Talk of behind-the-meter involvement for utilities like CPS often raises concerns among DER providers, who worry utilities will use their market power and existing consumer relationships to push them out of the market. But Gold-Williams rejected any concern of her utility monopolizing the behind-the-meter space in San Antonio.
“Monopolizing? My thought is we are serving,” she said. “We only want to do it in terms of ensuring that people have the best quality of power that they can get, but we don't look at it as an entitlement — we look at it as our ability to be helpful.”
“We're not coming up with all these products. We just need to partner with people who want to do that for our customers and that's our perspective.”
CPS Energy CEO Paula Gold-Williams
Far from pushing DER providers out of the space, Gold-Williams sees ample opportunity for third parties to work with the utility as it attempts to democratize access to energy technologies.
“We're not coming up with all these products,” she said. “We just need to partner with people who want to do that for our customers and that's our perspective.”
Even so, the CPS CEO said there may be a more visible role for her utility to play going forward as it studies the grid impacts of distributed resources
“I definitely think that we are going to have to think about different ways to help,” she said. “And could that mean our ability to actually implant and label products and services? Absolutely.”
Bringing the smart city together
Going forward, Gold-Williams said CPS will continue to study where its power sector infrastructure could help advance other smart city goals. One possibility, she said, is to use sensors on the utility grid to help the city’s water company track leaks or gauge air pollution from non-utility sources, such as transportation.

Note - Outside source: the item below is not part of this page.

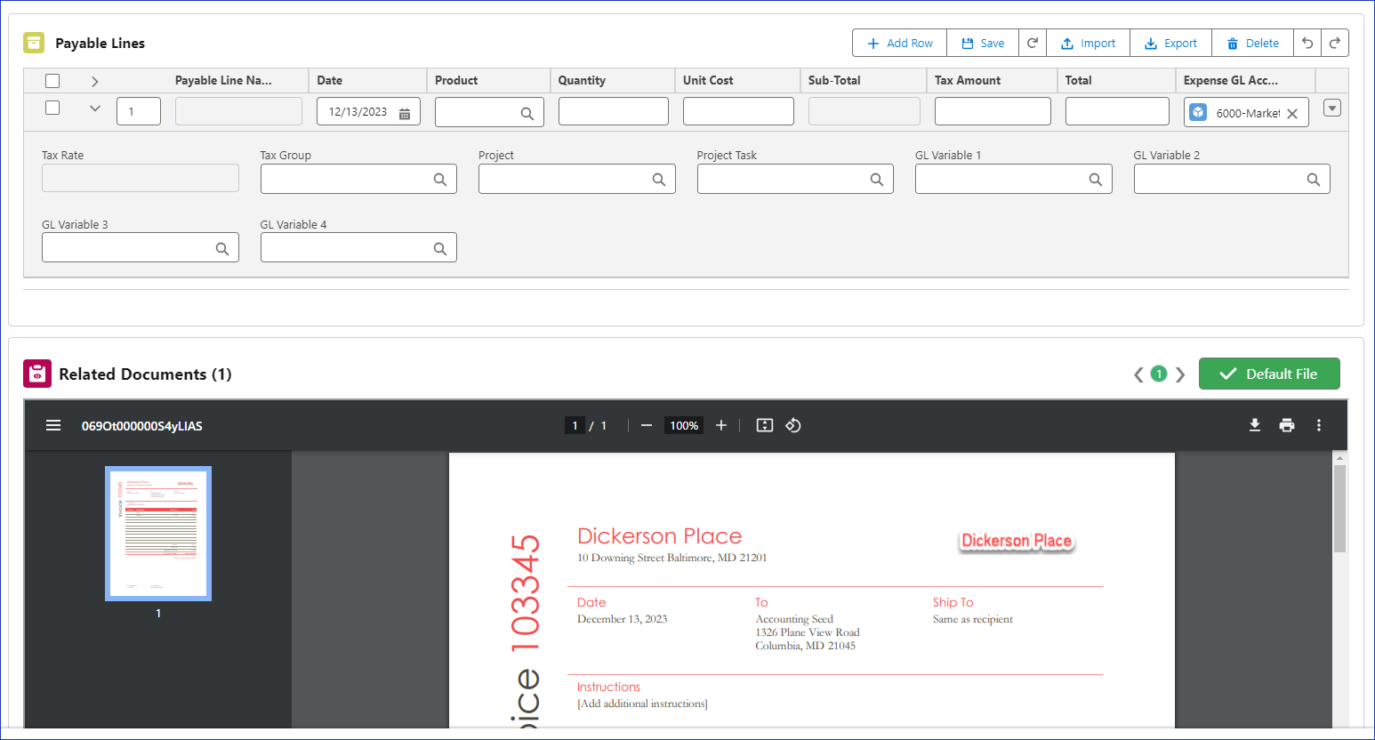Click the fit to page icon

click(x=764, y=425)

“We look at it not just from the standpoint of the things that will make us just a better, efficient energy company,” she said, “but the different things that we can do that will enable other things that really will support the entire community.”
Though CPS’s load continues to grow 2-3% a year, Gold-Williams said efficiency improvements and DERs mean the utility likely won’t need to consider any new generation until at least the early 2020s.

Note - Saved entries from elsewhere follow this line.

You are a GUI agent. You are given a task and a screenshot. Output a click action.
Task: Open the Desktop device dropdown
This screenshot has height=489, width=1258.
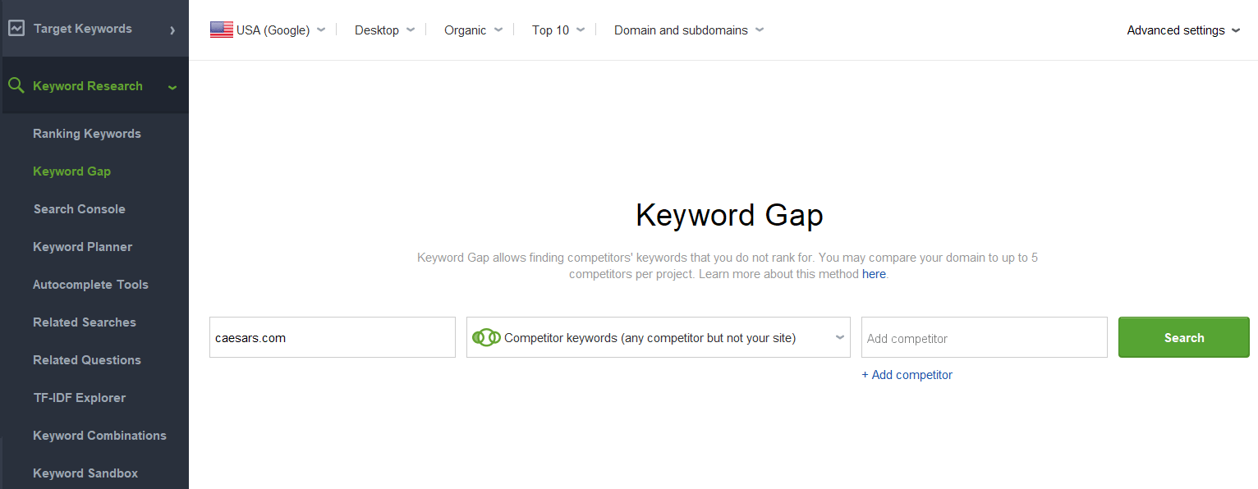pyautogui.click(x=384, y=30)
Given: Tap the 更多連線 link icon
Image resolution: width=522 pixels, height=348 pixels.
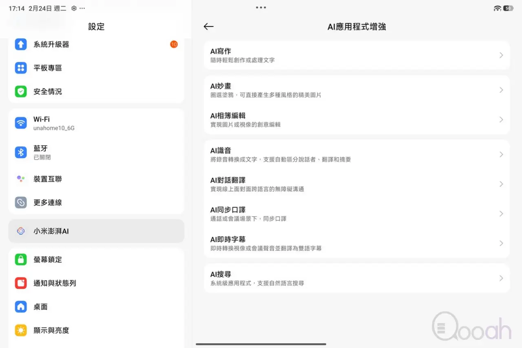Looking at the screenshot, I should [x=21, y=203].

“We're watching how technology is merging and we may even expand our energy efficiency and conservation programs or maybe there might be something brand new that we might do to control that in a meaningful way,” she said. “We could end up not having to make a decision until the late 2020s. When that happens, there are just a lot of options on the table.”

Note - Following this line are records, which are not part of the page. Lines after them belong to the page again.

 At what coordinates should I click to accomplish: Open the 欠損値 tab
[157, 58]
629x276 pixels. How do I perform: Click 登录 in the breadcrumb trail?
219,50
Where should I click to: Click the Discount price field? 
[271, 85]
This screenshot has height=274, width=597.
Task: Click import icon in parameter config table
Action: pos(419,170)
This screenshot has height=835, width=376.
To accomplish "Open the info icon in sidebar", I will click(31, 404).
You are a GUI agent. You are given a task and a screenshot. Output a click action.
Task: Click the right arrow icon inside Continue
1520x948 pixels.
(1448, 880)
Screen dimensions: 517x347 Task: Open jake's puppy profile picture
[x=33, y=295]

While her utility is not operationally different from an investor-owned utility, Gold-Williams said the municipal utility’s financial structure helps ensure investments are focused squarely on community needs, easing the integration with other smart city initiatives.
“Our ability to focus on solely what they need and meeting the needs of what our community wants is a different ball game,” she said. “Even the bondholders don't drive decisions; they just want to be paid. The decisions actually happen in our community. That's the difference."